» Challenge: Arrange the item lines as a numbered list, starting at the line that contains "You are a computer-use" and stopping after the line that contains "coord(187,453)". Leave out any blank lines.

» Supplied entries:
┏━━
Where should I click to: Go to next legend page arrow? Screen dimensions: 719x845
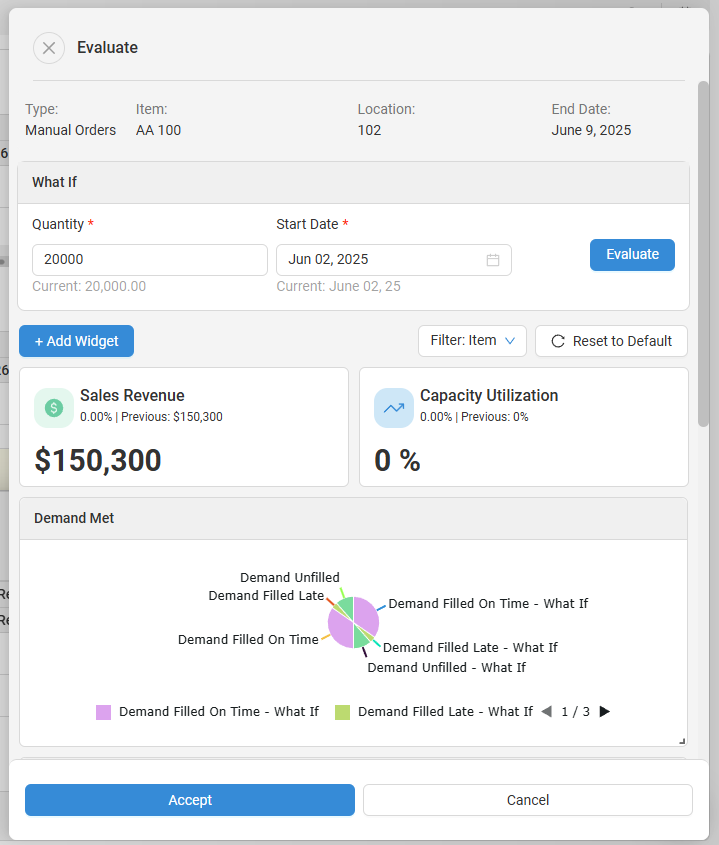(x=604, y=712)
┗━━
┏━━
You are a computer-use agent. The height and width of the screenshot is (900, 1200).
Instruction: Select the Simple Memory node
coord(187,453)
┗━━
» Task response:
1. You are a computer-use agent. The height and width of the screenshot is (900, 1200).
2. Instruction: Select the Simple Memory node
3. coord(187,453)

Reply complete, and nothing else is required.